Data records
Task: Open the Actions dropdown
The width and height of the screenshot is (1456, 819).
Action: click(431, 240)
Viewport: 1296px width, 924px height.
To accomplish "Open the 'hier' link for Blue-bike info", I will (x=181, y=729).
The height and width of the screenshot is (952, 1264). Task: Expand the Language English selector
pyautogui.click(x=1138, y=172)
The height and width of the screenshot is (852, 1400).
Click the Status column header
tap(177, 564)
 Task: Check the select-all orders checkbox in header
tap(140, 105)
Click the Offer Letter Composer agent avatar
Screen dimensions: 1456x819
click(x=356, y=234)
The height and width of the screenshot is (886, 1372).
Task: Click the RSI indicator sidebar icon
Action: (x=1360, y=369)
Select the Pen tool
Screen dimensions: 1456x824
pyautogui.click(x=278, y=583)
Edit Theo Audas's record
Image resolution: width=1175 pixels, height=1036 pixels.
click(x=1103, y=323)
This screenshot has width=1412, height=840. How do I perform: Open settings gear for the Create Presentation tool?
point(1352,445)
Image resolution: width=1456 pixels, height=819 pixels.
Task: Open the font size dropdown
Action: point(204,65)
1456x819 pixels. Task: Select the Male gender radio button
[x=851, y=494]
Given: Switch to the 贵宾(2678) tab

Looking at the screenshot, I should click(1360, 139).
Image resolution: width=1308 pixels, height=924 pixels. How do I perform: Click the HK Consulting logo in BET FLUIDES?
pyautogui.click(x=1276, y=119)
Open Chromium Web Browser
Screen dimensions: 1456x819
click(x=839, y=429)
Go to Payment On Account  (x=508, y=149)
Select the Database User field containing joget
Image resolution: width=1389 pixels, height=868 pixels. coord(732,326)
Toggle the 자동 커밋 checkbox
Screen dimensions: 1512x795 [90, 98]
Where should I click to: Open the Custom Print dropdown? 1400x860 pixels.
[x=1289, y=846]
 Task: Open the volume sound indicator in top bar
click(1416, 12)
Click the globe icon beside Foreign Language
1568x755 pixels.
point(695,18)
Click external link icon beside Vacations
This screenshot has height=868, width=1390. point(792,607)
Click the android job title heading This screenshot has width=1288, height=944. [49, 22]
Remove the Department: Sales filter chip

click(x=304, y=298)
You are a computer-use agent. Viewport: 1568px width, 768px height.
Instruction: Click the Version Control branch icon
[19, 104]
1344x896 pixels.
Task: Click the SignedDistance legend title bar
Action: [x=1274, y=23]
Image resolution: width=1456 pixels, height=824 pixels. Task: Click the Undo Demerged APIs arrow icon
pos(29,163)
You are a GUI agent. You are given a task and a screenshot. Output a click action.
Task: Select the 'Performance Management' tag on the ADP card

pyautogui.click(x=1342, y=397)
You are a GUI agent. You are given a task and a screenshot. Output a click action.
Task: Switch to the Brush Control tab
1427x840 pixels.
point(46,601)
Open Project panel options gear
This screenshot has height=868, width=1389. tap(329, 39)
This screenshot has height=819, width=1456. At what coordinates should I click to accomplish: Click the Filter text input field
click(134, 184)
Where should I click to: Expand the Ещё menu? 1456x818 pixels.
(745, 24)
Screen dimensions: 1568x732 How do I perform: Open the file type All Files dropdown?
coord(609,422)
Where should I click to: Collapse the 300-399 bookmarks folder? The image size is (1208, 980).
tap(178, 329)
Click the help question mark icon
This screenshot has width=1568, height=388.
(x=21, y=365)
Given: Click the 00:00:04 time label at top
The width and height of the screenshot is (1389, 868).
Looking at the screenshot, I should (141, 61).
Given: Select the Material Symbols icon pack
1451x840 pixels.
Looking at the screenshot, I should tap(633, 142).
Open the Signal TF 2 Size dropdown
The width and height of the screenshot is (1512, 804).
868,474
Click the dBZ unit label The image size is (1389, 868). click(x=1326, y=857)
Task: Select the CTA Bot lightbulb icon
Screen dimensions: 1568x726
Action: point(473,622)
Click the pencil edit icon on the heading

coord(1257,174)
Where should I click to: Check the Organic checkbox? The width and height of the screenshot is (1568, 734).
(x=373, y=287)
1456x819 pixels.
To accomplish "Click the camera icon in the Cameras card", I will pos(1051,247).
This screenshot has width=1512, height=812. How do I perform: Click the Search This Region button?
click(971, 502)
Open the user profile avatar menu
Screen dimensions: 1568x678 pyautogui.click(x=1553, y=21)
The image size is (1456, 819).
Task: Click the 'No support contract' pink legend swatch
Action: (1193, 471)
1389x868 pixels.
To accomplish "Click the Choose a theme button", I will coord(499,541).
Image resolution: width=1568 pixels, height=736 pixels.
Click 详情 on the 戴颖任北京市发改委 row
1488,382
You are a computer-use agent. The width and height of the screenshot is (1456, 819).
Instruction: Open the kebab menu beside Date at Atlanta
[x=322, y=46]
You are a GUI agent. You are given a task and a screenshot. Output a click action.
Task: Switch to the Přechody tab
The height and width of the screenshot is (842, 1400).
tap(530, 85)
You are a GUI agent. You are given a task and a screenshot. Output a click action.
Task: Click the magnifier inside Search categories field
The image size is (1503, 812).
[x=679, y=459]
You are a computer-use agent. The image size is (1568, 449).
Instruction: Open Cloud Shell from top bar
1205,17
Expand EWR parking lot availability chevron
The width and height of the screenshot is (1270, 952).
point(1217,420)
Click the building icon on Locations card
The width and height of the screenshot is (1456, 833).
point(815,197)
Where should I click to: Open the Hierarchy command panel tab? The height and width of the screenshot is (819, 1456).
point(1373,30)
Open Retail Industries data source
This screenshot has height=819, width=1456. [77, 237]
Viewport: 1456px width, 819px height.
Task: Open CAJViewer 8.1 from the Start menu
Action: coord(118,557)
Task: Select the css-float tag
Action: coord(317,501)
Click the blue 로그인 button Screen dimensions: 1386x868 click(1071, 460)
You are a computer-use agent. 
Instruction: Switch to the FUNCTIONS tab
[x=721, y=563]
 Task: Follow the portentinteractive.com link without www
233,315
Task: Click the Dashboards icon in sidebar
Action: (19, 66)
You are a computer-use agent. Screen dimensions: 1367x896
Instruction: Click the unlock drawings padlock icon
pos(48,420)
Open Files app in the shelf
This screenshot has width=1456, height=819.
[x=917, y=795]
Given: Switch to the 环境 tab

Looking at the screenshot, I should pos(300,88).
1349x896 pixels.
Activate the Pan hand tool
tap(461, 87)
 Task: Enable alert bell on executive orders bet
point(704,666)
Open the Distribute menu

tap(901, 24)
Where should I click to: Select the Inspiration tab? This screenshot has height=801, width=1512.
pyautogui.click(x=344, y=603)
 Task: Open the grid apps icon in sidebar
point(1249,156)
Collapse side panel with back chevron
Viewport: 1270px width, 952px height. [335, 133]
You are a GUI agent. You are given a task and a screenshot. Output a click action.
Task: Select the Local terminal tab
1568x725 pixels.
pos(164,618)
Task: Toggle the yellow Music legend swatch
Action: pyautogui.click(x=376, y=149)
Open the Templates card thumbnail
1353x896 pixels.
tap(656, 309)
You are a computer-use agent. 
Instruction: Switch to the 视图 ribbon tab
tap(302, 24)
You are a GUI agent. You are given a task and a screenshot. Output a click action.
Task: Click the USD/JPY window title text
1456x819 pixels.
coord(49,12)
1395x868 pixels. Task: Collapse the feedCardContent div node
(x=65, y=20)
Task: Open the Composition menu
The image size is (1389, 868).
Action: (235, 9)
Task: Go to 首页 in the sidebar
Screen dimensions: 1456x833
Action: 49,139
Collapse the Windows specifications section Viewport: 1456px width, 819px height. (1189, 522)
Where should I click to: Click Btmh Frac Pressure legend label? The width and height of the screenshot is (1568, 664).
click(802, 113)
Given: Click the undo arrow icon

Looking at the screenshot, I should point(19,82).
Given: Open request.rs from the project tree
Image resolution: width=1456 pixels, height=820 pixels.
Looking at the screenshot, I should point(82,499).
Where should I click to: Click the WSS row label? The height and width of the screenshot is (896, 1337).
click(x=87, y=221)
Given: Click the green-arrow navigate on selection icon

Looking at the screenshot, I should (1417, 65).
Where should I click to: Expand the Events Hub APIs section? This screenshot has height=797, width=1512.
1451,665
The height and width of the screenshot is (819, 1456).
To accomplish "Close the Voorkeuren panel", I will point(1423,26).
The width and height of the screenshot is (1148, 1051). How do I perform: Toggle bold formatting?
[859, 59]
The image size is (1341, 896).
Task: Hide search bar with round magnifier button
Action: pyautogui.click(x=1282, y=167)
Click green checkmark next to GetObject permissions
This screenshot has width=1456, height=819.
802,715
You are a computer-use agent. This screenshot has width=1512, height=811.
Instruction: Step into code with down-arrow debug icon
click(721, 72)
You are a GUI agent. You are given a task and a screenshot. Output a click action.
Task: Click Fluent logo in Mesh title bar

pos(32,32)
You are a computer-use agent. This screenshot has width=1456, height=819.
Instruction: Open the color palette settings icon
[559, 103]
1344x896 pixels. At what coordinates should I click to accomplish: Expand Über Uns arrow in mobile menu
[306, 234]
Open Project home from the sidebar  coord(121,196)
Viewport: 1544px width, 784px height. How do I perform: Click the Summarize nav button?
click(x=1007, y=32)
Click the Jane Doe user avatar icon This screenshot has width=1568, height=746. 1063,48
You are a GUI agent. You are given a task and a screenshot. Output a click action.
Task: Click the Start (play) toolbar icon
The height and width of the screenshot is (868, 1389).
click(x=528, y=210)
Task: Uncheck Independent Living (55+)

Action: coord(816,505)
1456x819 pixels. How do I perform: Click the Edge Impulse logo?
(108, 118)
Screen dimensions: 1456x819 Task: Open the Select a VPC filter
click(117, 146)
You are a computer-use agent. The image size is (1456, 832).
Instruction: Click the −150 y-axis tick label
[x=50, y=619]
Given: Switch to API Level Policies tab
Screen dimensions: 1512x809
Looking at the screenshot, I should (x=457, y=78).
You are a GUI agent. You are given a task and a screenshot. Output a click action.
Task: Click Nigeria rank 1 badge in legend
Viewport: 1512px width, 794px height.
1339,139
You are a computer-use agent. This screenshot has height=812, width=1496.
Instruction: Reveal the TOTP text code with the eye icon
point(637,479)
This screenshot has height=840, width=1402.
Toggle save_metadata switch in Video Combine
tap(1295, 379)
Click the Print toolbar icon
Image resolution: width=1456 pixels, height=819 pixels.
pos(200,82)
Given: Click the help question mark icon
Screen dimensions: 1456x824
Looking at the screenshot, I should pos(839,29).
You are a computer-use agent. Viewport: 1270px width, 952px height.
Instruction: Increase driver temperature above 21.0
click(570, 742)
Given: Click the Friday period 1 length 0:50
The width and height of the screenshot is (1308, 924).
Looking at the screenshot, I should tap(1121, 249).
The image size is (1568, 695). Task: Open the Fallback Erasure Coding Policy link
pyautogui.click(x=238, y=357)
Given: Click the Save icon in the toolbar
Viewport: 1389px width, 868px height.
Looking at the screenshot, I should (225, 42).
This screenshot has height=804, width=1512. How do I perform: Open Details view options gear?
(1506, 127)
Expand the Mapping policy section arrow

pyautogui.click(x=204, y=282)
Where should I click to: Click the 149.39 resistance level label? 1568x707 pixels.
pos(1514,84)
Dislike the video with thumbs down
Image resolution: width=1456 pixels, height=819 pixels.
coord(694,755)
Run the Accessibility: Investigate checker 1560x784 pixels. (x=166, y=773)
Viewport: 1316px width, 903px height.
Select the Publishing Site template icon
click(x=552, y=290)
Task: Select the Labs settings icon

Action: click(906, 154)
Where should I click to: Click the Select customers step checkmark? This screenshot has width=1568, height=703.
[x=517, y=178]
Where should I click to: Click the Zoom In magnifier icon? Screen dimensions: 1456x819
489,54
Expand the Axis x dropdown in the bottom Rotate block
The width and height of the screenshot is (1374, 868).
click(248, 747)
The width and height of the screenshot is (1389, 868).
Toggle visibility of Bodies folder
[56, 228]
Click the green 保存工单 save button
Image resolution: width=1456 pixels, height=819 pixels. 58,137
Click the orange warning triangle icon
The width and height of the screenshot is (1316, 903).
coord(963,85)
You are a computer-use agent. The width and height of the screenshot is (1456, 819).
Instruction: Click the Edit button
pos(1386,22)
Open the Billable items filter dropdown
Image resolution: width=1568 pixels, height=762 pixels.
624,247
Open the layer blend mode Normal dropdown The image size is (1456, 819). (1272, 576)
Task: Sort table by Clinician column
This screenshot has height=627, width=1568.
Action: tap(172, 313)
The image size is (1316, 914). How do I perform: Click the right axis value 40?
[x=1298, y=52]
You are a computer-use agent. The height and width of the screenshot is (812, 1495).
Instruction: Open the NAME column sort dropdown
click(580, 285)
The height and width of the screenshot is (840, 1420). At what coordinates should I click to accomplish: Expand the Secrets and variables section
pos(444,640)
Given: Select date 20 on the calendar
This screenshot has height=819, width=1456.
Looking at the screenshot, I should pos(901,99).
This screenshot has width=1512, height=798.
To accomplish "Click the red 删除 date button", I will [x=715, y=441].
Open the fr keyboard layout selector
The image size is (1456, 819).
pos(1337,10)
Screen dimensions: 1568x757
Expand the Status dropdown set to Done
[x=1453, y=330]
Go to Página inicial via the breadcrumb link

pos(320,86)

(What is expected)
Retype exactly the lines above, from the one with "This screenshot has height=840, width=1402." through the one with "Run the Accessibility: Investigate", inclusive.

(Solution to the problem)
This screenshot has height=840, width=1402.
Toggle save_metadata switch in Video Combine
tap(1295, 379)
Click the Print toolbar icon
Image resolution: width=1456 pixels, height=819 pixels.
pos(200,82)
Given: Click the help question mark icon
Screen dimensions: 1456x824
Looking at the screenshot, I should pos(839,29).
You are a computer-use agent. Viewport: 1270px width, 952px height.
Instruction: Increase driver temperature above 21.0
click(570, 742)
Given: Click the Friday period 1 length 0:50
The width and height of the screenshot is (1308, 924).
Looking at the screenshot, I should tap(1121, 249).
The image size is (1568, 695). Task: Open the Fallback Erasure Coding Policy link
pyautogui.click(x=238, y=357)
Given: Click the Save icon in the toolbar
Viewport: 1389px width, 868px height.
Looking at the screenshot, I should (225, 42).
This screenshot has height=804, width=1512. How do I perform: Open Details view options gear?
(1506, 127)
Expand the Mapping policy section arrow

pyautogui.click(x=204, y=282)
Where should I click to: Click the 149.39 resistance level label? 1568x707 pixels.
pos(1514,84)
Dislike the video with thumbs down
Image resolution: width=1456 pixels, height=819 pixels.
coord(694,755)
Run the Accessibility: Investigate checker 1560x784 pixels. (x=166, y=773)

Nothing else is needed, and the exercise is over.